460TiP - Neoadjuvant Immunotherapy in combination with chemotherapy in resectable locally advanced head and neck squamous cell carcinoma: A randomized, controlled, open label, phase II clinical trial

Background

The efficacy and safety of neoadjuvant immunotherapy (NAI) for treating resectable locally advanced head and neck squamous cell carcinoma (LAHNSCC) remain unclear, and the comprehensive protocol of NAI needs further exploration. Current evidence suggests that PD-1 inhibitor combined with chemotherapy showed promising efficacy, but most treatment regimens primarily focus on single-target inhibitors. Notably, studies have shown that the dual inhibition of combination PD-1 and CTLA4 or PD-1 and VEGF brought superior efficacy than PD-1 inhibitor monotherapy in LAHNSCC. This study aims to compare the efficacy and safety of single-target and double-target immunotherapy combined with chemotherapy in the treatment of resectable LAHNSCC, to explore the optimal neoadjuvant immunotherapy strategy.

Trial design

This randomized, controlled, open label, phase II clinical trial will enroll LAHNSCC patients eligible for surgery.
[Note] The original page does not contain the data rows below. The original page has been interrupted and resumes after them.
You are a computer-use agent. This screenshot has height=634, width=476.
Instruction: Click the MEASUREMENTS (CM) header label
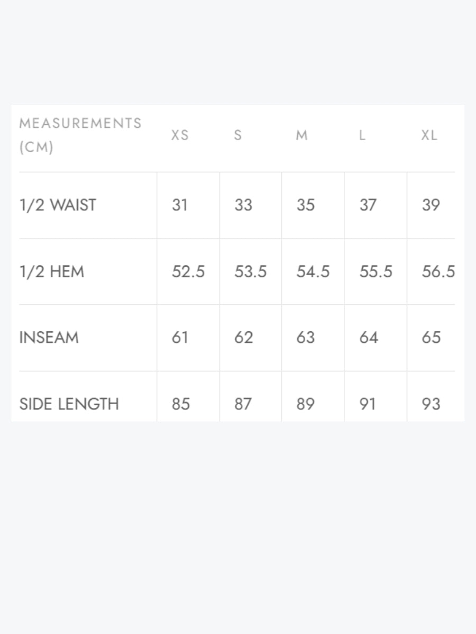tap(80, 135)
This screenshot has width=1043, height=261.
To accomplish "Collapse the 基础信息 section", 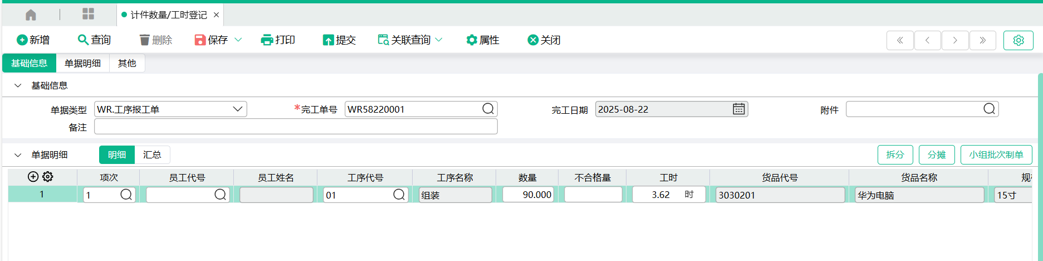I will click(x=18, y=85).
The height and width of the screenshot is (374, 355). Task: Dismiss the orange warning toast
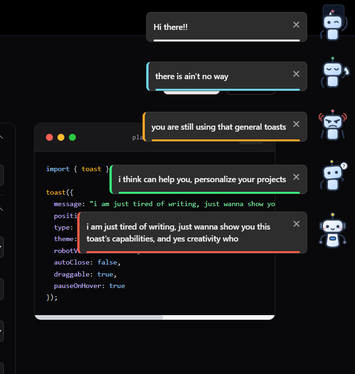click(296, 123)
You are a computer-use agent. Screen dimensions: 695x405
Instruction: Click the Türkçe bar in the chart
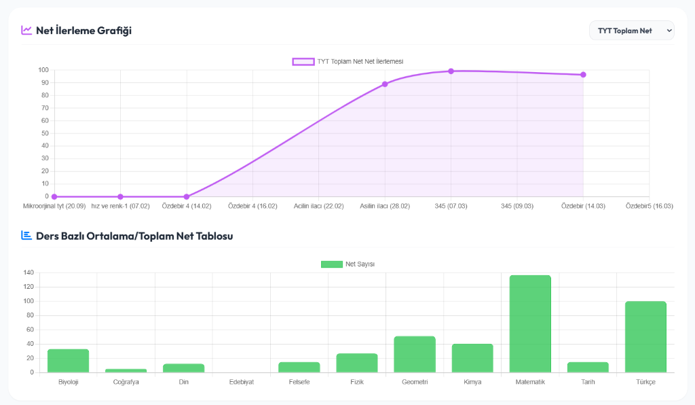tap(645, 337)
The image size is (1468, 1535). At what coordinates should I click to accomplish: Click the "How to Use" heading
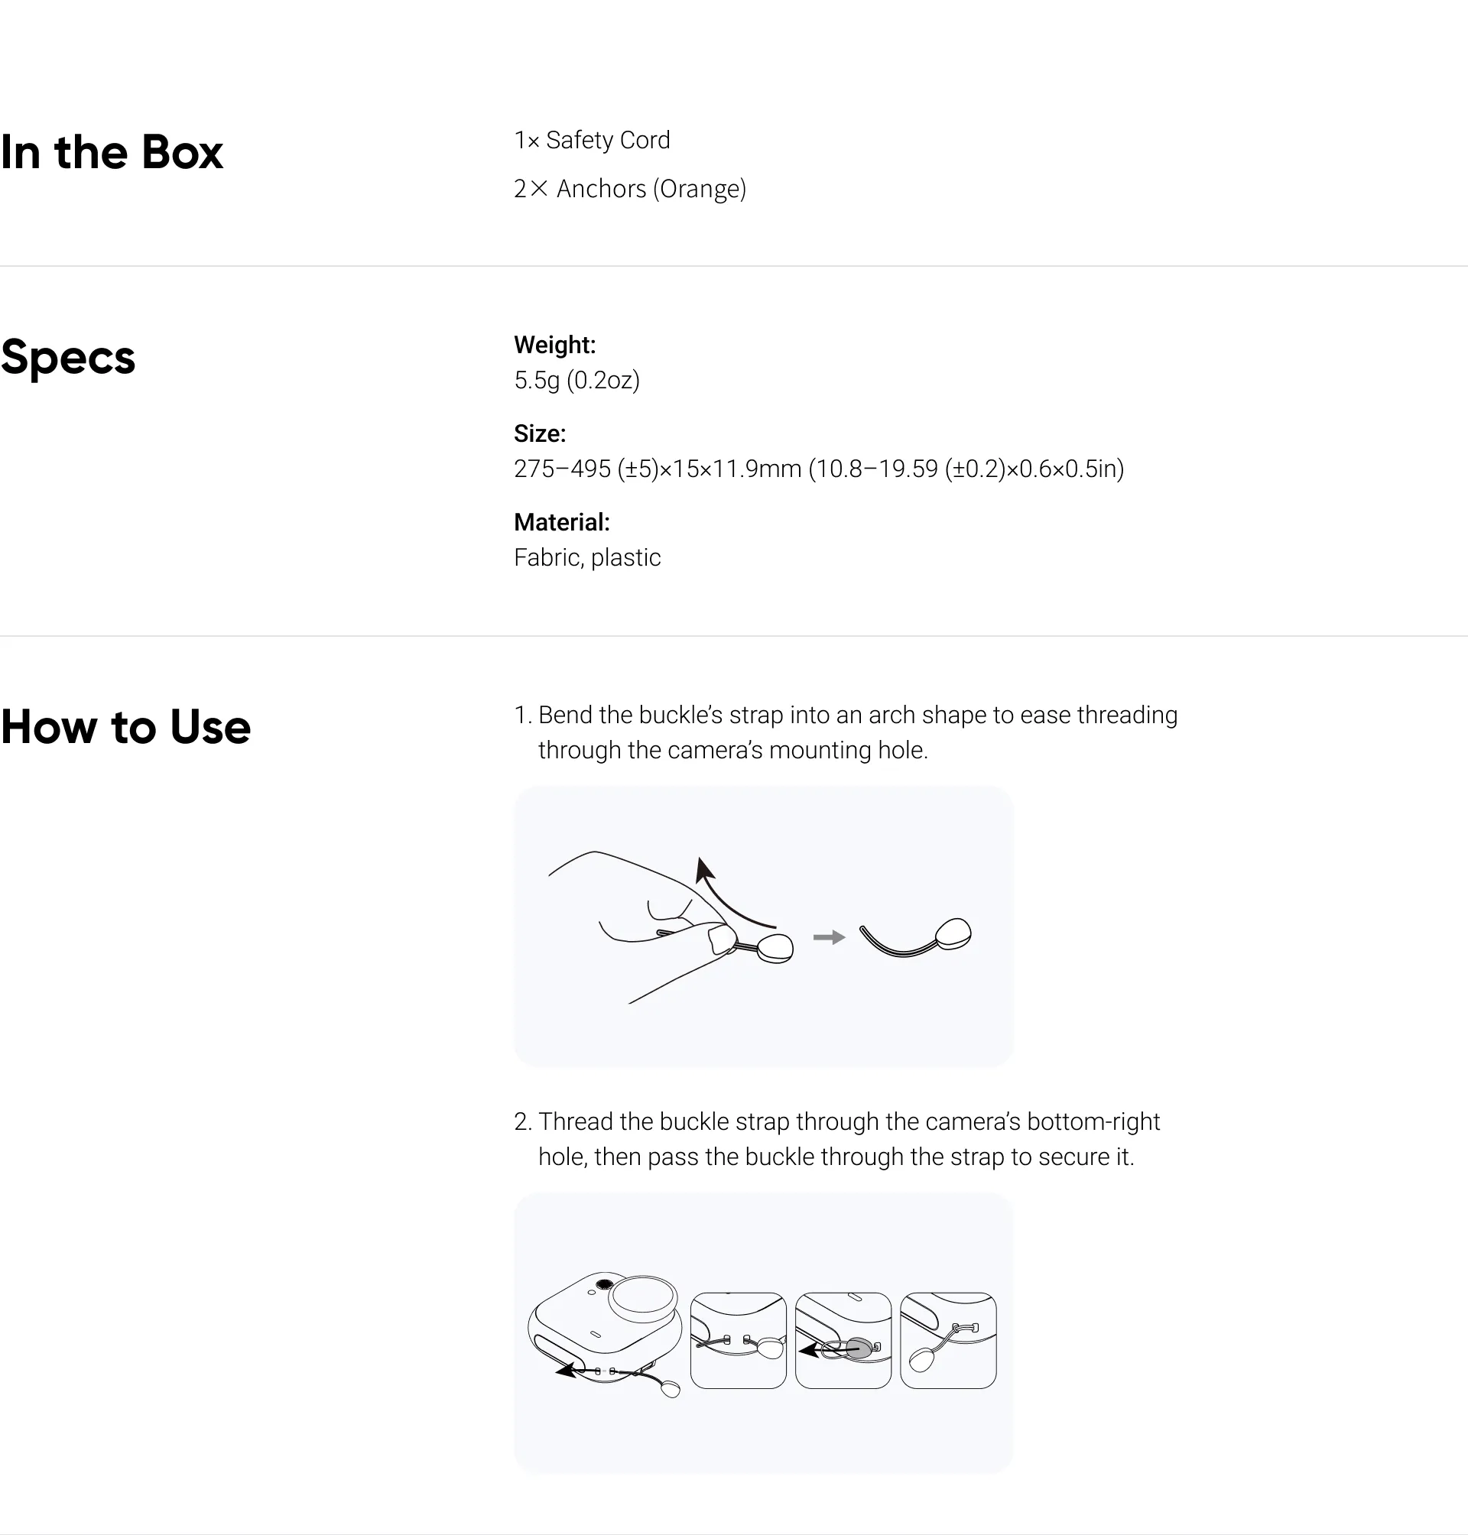pyautogui.click(x=126, y=727)
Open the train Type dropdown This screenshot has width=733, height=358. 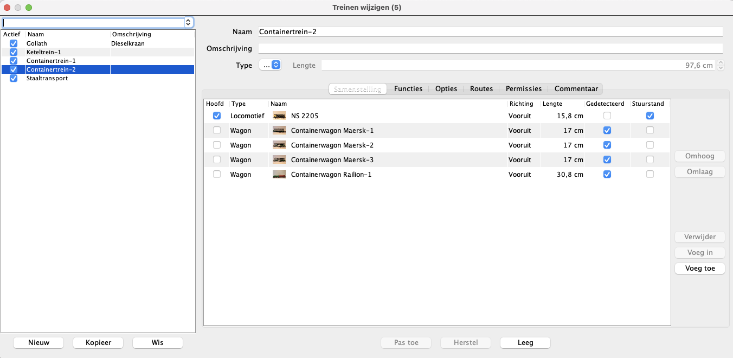(x=269, y=65)
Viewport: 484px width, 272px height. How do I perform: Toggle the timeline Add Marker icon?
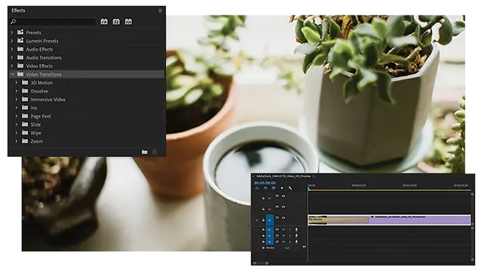tap(282, 188)
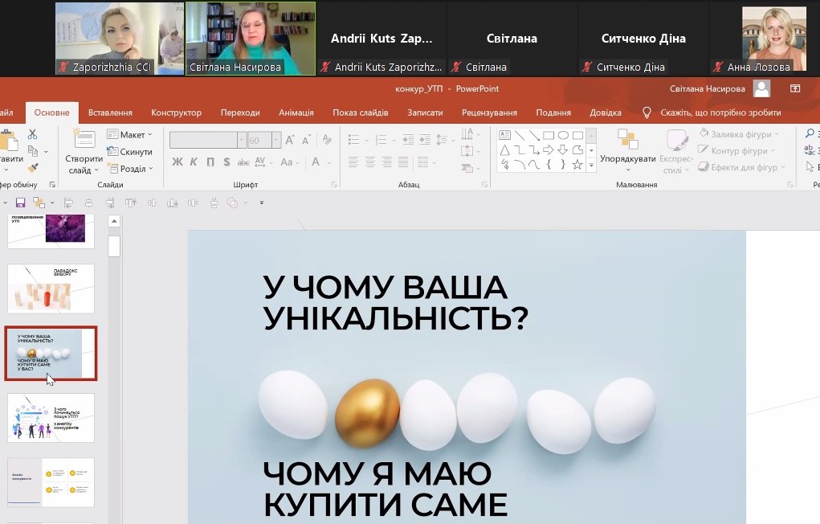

Eligible patients will be randomized in a 1:1:1 ratio to either the ivonescimab (PD-1/VEGF bispecific antibody, 10 mg/kg intravenously every 3 weeks) in combination with cisplatin and nab-paclitaxel (Cohort 1), or the cadonilimab (PD-1/CTLA-4 bispecific antibody, 6 mg/kg intravenously every 3 weeks) in combination with cisplatin and nab-paclitaxel (Cohort 2), or the penpulimab (PD-1 antibody, 200 mg intravenously every 3 weeks) in combination with cisplatin and nab-paclitaxel (Cohort 3). Dose adjustments are allowed based on toxicity, and surgery will be performed within 2-4 weeks after 3 cycles of neoadjuvant treatment. For pathological complete response (pCR), patients exempted from radiotherapy and receive adjuvant ivonescimab/cadonilimab/penpulimab for 16 cycles. For no pCR, patients will receive subsequent adjuvant radiotherapy or chemoradiotherapy based on risk factors after surgery. Once radiotherapy/ chemoradiotherapy is complete, these patients will receive adjuvant ivonescimab/cadonilimab/penpulimab for 16 cycles. The primary endpoints were pCR and safety, with the second primary points focusing on event free survival (EFS) and biomarkers of response or progression.

Clinical trial identification

NCT06444009.

Legal entity responsible for the study

West China Hospital.

Funding

Has not received any funding.

Disclosure

All authors have declared no conflicts of interest.